* **Given exercise**: Update the records from their first line through the line containing "About Us (511, 1233)" by changing "Facebook" to "YouTube". Return only those lines, with everything else left unchanged.

* **Dataset records**:
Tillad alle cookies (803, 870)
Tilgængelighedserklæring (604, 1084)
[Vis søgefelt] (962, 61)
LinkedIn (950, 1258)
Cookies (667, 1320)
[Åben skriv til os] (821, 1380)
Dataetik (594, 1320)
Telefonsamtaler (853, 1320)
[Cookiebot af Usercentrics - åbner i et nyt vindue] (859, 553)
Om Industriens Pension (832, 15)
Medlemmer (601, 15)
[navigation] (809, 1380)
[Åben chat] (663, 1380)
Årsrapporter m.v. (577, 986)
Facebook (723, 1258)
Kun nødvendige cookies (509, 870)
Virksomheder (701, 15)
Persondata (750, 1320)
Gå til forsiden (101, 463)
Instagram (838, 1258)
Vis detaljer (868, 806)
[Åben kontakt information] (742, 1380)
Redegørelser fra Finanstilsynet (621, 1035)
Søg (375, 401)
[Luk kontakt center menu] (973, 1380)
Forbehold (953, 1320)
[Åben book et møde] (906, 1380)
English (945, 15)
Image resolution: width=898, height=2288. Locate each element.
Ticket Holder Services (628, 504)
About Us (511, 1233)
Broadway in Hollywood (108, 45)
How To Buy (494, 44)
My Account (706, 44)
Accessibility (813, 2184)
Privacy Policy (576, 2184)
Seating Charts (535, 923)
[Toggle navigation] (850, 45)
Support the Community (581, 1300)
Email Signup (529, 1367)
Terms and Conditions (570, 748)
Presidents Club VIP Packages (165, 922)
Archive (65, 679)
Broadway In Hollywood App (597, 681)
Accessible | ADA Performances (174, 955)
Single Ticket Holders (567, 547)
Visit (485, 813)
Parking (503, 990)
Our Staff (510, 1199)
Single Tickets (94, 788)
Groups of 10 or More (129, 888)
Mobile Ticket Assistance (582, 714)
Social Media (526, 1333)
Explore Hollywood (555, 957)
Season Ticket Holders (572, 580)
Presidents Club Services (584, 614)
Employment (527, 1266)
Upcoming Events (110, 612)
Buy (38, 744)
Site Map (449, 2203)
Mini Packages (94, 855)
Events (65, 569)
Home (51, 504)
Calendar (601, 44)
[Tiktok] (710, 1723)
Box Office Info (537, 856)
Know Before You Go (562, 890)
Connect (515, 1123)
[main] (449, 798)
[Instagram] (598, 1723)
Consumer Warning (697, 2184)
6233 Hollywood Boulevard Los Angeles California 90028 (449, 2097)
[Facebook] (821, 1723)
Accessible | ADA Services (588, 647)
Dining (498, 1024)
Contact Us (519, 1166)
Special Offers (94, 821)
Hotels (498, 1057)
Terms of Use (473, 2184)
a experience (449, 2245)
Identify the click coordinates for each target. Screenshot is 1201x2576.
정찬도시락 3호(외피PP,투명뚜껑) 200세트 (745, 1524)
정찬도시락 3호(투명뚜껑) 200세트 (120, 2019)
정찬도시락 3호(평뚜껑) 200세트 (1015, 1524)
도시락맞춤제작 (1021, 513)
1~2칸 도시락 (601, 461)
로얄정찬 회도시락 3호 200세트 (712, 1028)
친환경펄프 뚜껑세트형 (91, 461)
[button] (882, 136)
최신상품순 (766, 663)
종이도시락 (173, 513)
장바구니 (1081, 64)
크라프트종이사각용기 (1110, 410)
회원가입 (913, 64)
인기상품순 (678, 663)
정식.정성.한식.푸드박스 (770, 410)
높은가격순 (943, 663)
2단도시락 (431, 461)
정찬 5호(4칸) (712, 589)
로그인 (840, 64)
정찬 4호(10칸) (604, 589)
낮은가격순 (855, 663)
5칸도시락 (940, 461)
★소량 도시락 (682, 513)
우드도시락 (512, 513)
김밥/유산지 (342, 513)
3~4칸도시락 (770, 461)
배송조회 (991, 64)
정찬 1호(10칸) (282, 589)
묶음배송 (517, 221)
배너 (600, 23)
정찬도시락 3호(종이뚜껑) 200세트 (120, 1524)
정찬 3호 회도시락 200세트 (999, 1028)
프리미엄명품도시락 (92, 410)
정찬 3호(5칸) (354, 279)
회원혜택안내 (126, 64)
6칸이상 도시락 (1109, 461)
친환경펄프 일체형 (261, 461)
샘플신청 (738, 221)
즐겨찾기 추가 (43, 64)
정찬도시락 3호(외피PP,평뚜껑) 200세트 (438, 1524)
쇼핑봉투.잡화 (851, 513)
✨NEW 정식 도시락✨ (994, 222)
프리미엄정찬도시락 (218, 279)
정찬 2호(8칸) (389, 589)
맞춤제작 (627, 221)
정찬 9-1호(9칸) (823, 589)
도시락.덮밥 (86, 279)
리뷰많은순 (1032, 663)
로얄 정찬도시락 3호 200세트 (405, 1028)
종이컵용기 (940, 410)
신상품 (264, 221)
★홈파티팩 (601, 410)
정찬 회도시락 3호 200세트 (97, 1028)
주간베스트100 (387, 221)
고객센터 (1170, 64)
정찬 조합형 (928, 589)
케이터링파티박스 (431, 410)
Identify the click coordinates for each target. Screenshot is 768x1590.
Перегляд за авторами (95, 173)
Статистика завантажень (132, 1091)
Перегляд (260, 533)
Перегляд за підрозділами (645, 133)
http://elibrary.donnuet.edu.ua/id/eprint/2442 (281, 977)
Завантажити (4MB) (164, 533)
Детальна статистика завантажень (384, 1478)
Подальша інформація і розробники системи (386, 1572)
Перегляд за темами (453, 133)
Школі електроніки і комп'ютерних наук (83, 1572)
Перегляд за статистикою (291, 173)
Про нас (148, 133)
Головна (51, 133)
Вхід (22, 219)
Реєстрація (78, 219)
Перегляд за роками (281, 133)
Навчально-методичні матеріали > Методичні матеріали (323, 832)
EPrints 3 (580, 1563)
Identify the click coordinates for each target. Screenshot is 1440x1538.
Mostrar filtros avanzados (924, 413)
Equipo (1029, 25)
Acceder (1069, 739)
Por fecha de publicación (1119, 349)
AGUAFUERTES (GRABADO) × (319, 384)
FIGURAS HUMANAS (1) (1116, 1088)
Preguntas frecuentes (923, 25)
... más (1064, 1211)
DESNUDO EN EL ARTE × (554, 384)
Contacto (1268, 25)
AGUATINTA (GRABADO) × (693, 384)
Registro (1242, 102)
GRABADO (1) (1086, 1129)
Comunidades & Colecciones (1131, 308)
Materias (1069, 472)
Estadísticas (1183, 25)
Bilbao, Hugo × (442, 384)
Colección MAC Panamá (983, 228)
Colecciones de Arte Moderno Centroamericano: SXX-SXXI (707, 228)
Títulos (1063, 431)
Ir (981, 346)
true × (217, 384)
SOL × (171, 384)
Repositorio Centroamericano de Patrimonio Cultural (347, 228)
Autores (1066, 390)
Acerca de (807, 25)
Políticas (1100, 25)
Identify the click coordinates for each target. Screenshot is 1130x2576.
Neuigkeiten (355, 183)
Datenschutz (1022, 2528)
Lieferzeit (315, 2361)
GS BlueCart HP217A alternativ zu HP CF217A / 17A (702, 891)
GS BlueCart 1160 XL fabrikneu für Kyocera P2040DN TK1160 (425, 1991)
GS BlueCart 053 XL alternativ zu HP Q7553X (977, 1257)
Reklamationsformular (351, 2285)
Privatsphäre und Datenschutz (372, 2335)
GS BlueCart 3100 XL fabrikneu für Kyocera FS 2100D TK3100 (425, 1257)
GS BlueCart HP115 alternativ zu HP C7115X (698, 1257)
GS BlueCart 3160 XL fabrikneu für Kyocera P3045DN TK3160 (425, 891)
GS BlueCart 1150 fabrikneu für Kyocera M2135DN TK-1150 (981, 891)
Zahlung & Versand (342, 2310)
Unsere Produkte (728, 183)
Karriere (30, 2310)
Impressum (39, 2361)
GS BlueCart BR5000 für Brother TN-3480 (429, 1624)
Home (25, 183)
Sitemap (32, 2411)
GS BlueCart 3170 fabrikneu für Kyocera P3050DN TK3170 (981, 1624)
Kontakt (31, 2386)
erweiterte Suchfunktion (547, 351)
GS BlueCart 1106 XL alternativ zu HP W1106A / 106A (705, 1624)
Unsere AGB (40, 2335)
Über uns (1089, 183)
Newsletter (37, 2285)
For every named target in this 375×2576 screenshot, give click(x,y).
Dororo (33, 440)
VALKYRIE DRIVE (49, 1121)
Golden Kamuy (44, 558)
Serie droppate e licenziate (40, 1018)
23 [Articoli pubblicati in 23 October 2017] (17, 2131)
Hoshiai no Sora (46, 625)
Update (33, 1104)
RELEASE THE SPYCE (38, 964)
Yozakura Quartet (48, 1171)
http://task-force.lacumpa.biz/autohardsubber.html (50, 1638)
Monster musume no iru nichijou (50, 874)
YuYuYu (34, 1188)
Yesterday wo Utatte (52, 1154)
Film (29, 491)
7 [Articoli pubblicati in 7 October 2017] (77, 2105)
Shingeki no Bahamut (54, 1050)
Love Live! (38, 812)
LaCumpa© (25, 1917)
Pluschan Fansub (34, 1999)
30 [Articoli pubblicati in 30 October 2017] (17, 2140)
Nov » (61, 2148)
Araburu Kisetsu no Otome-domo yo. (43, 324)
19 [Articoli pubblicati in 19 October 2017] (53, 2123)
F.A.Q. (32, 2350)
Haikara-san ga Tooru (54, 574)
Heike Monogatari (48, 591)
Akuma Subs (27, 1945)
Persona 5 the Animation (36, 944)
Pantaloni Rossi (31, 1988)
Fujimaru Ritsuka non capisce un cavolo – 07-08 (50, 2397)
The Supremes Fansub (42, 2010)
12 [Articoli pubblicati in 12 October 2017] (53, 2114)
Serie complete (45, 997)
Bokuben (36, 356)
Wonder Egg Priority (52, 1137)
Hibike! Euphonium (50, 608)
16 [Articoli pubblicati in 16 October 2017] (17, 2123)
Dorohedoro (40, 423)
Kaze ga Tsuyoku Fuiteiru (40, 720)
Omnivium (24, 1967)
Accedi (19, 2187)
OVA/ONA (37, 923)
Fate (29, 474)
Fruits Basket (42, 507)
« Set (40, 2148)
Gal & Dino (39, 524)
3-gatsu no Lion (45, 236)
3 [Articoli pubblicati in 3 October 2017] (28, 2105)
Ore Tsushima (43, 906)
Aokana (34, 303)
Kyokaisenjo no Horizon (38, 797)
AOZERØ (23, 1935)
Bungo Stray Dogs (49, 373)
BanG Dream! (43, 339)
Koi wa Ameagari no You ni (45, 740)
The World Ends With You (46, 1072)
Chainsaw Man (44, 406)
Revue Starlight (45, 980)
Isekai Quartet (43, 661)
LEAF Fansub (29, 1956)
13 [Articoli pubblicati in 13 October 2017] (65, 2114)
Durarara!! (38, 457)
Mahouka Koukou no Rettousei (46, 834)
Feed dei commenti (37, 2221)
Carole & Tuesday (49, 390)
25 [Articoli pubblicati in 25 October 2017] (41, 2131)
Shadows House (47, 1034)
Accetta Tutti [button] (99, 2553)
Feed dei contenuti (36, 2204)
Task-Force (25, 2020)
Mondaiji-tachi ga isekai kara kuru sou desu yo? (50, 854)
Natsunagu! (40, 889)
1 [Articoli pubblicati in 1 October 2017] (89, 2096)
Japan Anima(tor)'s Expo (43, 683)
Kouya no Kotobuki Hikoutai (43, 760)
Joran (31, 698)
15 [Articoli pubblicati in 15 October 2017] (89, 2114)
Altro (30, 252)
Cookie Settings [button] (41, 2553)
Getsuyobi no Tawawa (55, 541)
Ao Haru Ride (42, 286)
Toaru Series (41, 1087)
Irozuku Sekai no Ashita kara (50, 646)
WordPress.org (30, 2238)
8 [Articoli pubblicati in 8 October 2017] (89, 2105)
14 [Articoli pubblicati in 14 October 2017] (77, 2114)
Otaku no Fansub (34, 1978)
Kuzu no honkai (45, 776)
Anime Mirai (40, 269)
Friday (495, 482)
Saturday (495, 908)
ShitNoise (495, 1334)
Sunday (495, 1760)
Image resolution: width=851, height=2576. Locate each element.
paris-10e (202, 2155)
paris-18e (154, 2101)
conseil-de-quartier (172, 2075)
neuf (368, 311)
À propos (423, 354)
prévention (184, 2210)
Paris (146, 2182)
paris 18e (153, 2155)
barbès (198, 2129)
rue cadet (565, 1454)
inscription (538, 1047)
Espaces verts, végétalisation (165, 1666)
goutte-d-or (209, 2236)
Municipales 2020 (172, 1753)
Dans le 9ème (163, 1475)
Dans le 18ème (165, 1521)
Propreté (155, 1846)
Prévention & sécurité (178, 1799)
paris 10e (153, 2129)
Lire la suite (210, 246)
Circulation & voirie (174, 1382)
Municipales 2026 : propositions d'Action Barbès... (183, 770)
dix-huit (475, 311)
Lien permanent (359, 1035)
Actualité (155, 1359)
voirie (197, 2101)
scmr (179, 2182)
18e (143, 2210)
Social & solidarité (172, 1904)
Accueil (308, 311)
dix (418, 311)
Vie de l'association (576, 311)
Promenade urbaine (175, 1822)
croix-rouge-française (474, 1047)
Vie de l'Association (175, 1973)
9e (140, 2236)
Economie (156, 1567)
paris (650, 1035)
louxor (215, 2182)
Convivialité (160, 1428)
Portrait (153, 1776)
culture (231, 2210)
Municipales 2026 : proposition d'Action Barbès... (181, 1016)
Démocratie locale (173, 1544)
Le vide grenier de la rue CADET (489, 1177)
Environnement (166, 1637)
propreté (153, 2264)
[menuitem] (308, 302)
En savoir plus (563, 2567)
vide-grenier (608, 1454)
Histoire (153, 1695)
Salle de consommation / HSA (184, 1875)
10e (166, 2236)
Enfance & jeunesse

* **Solution**:
Tillad alle cookies (803, 870)
Tilgængelighedserklæring (604, 1084)
[Vis søgefelt] (962, 61)
LinkedIn (950, 1258)
Cookies (667, 1320)
[Åben skriv til os] (821, 1380)
Dataetik (594, 1320)
Telefonsamtaler (853, 1320)
[Cookiebot af Usercentrics - åbner i et nyt vindue] (859, 553)
Om Industriens Pension (832, 15)
Medlemmer (601, 15)
[navigation] (809, 1380)
[Åben chat] (663, 1380)
Årsrapporter m.v. (577, 986)
YouTube (723, 1258)
Kun nødvendige cookies (509, 870)
Virksomheder (701, 15)
Persondata (750, 1320)
Gå til forsiden (101, 463)
Instagram (838, 1258)
Vis detaljer (868, 806)
[Åben kontakt information] (742, 1380)
Redegørelser fra Finanstilsynet (621, 1035)
Søg (375, 401)
[Luk kontakt center menu] (973, 1380)
Forbehold (953, 1320)
[Åben book et møde] (906, 1380)
English (945, 15)
Image resolution: width=898, height=2288. Locate each element.
Ticket Holder Services (628, 504)
About Us (511, 1233)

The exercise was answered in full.